Overall contributions limits were still greatly reduced from the previous cycles though. Gov. Kathy Hochul was bolstered by $139,400 donations. Now, the limit for statewide candidates is just $18,000. (Of course, there are still super PACs with no limits, but there’s little to nothing the state government can do about that, thanks to U.S. Supreme Court rulings.)

The bill, sponsored by state Sen. Zellnor Myrie and Assembly Member Latrice Walker, passed both chambers. But at an unrelated event on Tuesday, Hochul would not say whether or not she would sign the bill into law and told reporters she did not have a hand in the measure – saying it was “generated” by the Legislature. The governor also said it would take time to review the hundreds of bills passed in Albany, many of which were approved in the final week. “I need to look at each one very carefully (and) make sure there are no unintended consequences of anything we do,” Hochul said.

One thing Hochul won’t have to worry about yet? The LLC Transparency Act, which could, in part, help reveal secretive political donors. It passed the state Senate, but not the Assembly – though good-government advocates are hoping the lower chamber will pick it up next week, when Assembly members head back to Albany.

New York Early Mail Voter Act

The bill, sponsored by state Senate Deputy Majority Leader Michael Gianaris and Assembly Member Karines Reyes, would make it easier for New Yorkers to vote early by mail. As laid out in the state constitution, people are only allowed to vote absentee if they have a specified excuse, such as illness, disability or absence from their county on Election Day. Officials expanded that in recent years to mean anyone who wanted to avoid public places due to COVID-19, and this law formalizes it, letting any voter get an absentee ballot, no excuse needed. It was also meant to set up a better system for voting by mail, where voters could apply online for a ballot, and then track their ballot through the mail after it’s sent in. 

During the Assembly floor debate, Reyes maintained that the bill was not an expansion of the state’s absentee voting provision but an opportunity to establish an early voting by mail system. Some Republican lawmakers disagreed with this sentiment, including Assembly Member Michael Norris, who asserted the bill could allow for someone to fraudulently request an early voting ballot on behalf of another person without their knowledge. Research has shown that mail-in ballot fraud is exceedingly rare, even in states with universal absentee voting. However, Morris also pointed to the 2021 election in which voters across the state voted to reject expanded voting access.

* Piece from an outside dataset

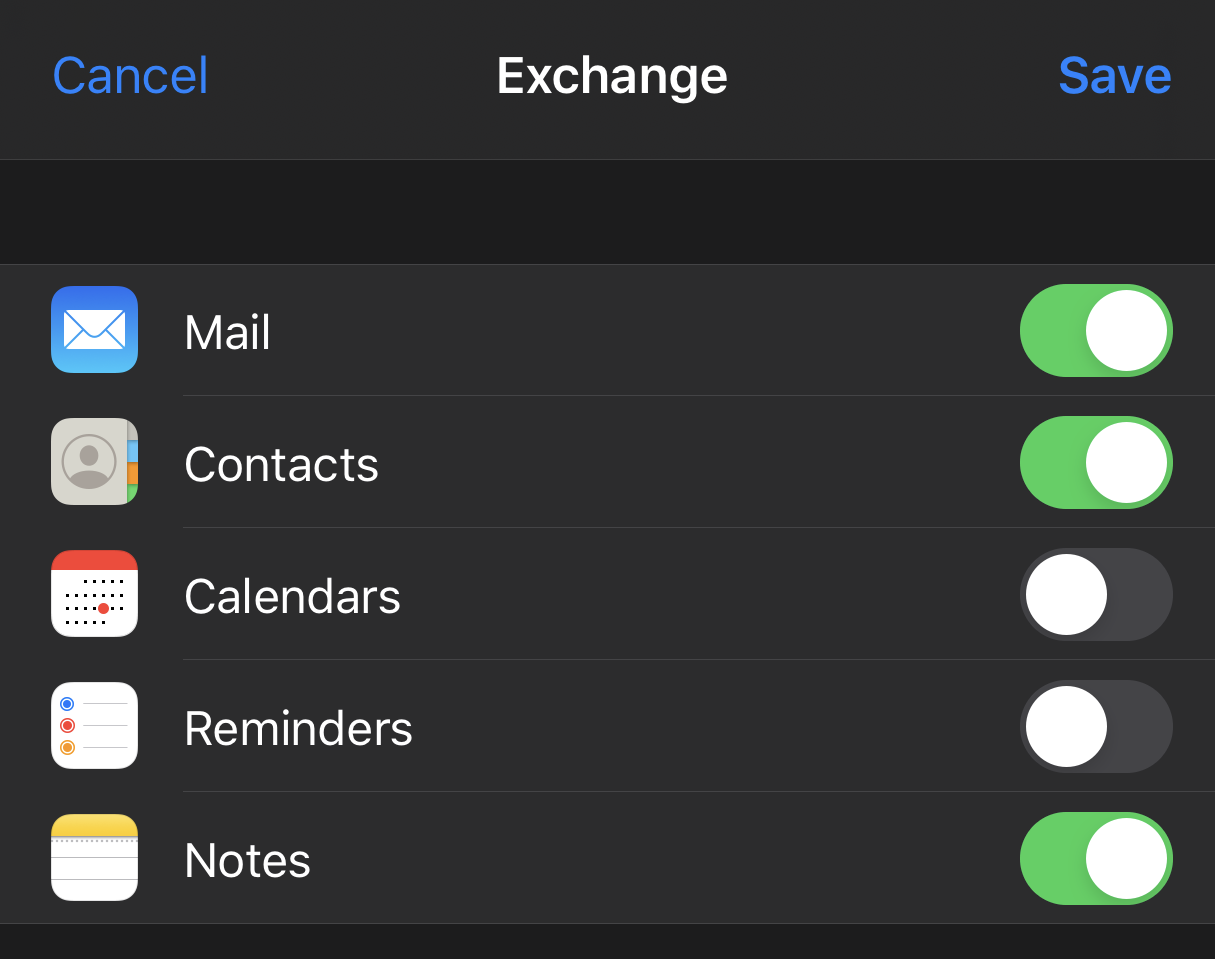Viewport: 1215px width, 959px height.
Task: Tap the yellow Notes icon
Action: pos(94,858)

The bill passed both chambers and would need to be signed by the governor before becoming law.

Even-year elections

The bill, sponsored by state Sen. James Skoufis and Assembly Member Amy Paulin, would set some county, town and village elections to even-numbered years, aligning them with higher turnout federal elections. Elections for city positions, including in New York City, would be excluded though, with those local elections still taking place in odd years (though a movement to change that, too, is simmering.)

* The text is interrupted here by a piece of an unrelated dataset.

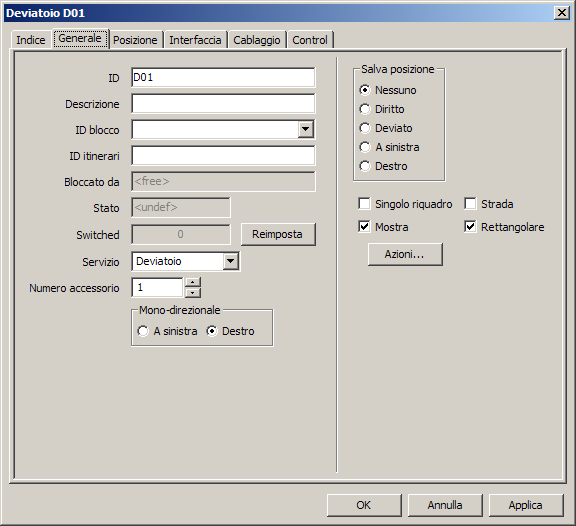Viewport: 576px width, 526px height.
Task: Switch to the Control tab
Action: (310, 40)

The bill’s sponsors and supporters said this will increase voter turnout, while Republican lawmakers and county officials argued national political issues will outweigh local concerns if those elections take place at the same time. But really, many have the concern that Republicans would find it harder to win prominent offices like county executive, since high-turnout presidential years are typically better for Democrats. If enacted into law, the bill would not affect elections next year and would phase in starting in 2025.

Elections omnibus bill

Perhaps the most prolific election law bill that passed in this legislative session was an omnibus bill sponsored by state Senate Majority Leader Andrea Stewart-Cousins and Assembly Speaker Carl Heastie. It was packed with about a dozen changes, but the highlight was setting the date of the 2024 presidential primary to April 2, and allowing for early voting in March. The bill would also let write-in votes be counted for candidates that are already on the ballot, and makes some technical changes regarding the counting of ballots. 

The bill passed both chambers and is now headed to the governor’s desk.